16. The words "due diligence" have not been defined in the Code. According to Oxford Dictionary (Edn. 2006), the word "diligence" means careful and persistent application or effort. "Diligent" means careful and steady in application to one's work and duties, showing care and effort. As per Black's Law Dictionary (18th Edn.), "diligence" means a continual effort to accomplish something, care; caution; the attention and care required from a person in a given situation. "Due diligence" means the diligence reasonably expected from, and ordinarily exercised by a person who seeks to satisfy a legal requirement or to discharge an obligation. According to Words and Phrases by Drain- Dyspnea (Permanent Edn.13-A) "due diligence", in law, means doing everything reasonable, not everything possible. "Due diligence" means reasonable diligence; it means such diligence as a prudent man would exercise in the conduct of his own affairs.

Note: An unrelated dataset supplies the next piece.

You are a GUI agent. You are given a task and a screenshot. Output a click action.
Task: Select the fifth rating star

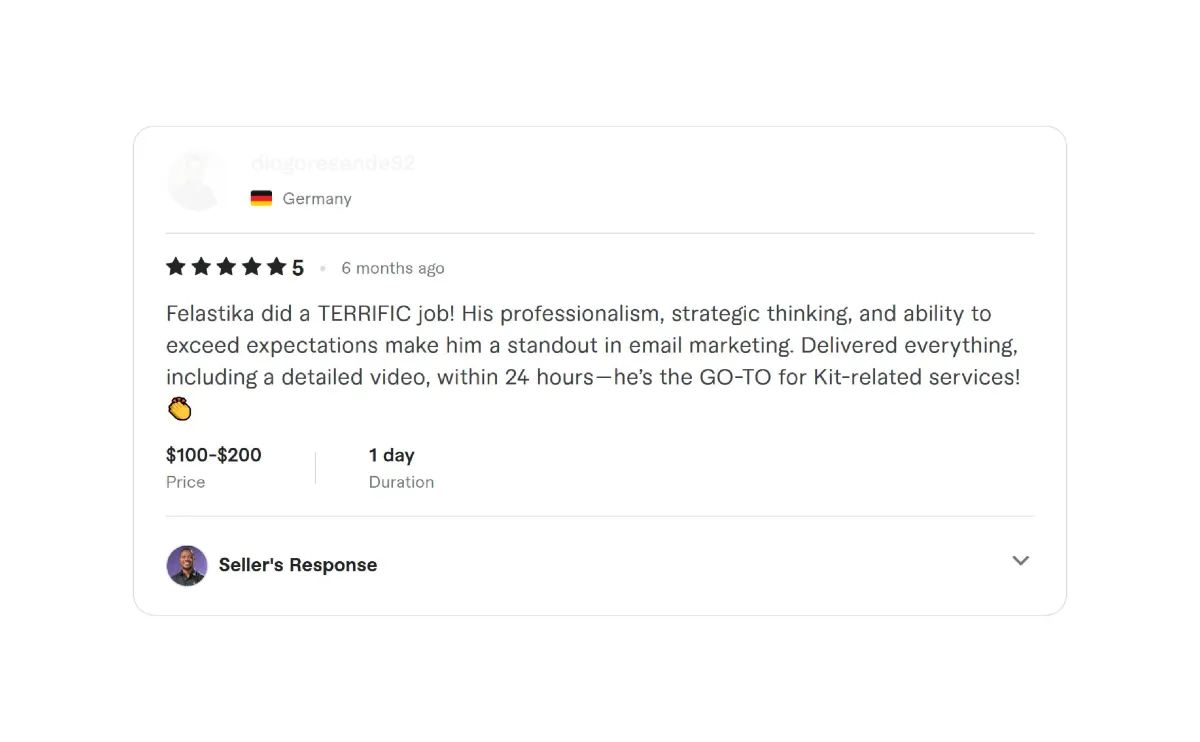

17. It is clear that unless the party takes prompt steps, mere action cannot be accepted and file a petition after the commencement of trial. As mentioned earlier, in the case on hand, the application itself came to be filed only after 18 years and till the death of her first son Sunit Gupta, Chartered Accountant, had not taken any step about the so- called agreement. Even after his death in the year 1998, the petition was filed only in 2004. The explanation offered by WP-8179-2015
the defendant cannot be accepted since she did not mention anything when she was examined as witness.

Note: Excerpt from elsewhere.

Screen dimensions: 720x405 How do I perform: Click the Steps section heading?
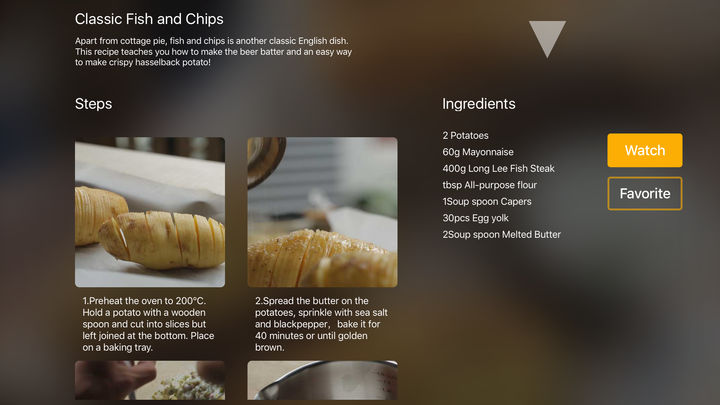click(x=94, y=104)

18. As rightly referred to by the High Court in Union of India vs. Pramod Gupta (dead) by LRs and Others, (2005) 12 SCC 1, this Court cautioned that delay and laches on the part of the parties to the proceedings would also be a relevant factor for allowing or disallowing an application for amendment of the pleadings."
(emphasis supplied)
12. In the case of Samuel and Ors. v. Gattu Mahesh and Ors .

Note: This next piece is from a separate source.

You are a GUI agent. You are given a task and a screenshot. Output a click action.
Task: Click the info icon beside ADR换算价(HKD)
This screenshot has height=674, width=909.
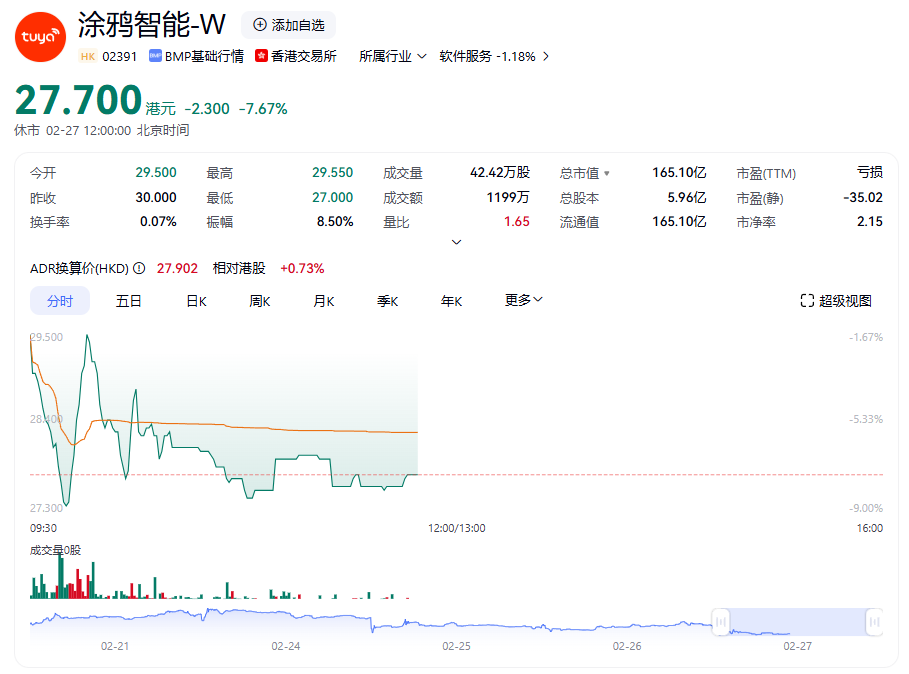click(139, 268)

(2012) 2 SCC 300, the Supreme Court again emphasised that the
term 'due diligence' is used in the Code so as to provide a test for
determining whether to exercise the discretion in situations of
requested amendment after the commencement of the trial. The
observations in Paragraph Nos. 19 to 23 are material and hence
extracted below:
"19. Due diligence is the idea that reasonable investigation is necessary before certain kinds of relief are requested. Duly diligent efforts are a requirement for a party seeking to use the adjudicatory mechanism to attain an anticipated relief. An advocate representing someone must engage in due diligence to determine that the representations made are factually accurate and sufficient. The term `Due diligence' is specifically used in the Code so as to provide a test for determining whether to exercise the discretion in WP-8179-2015
situations of requested amendment after the commencement of trial.
20. A party requesting a relief stemming out of a claim is required to exercise due diligence and is a requirement which cannot be dispensed with. The term "due diligence"
determines the scope of a party's constructive knowledge, claim and is very critical to the outcome of the suit.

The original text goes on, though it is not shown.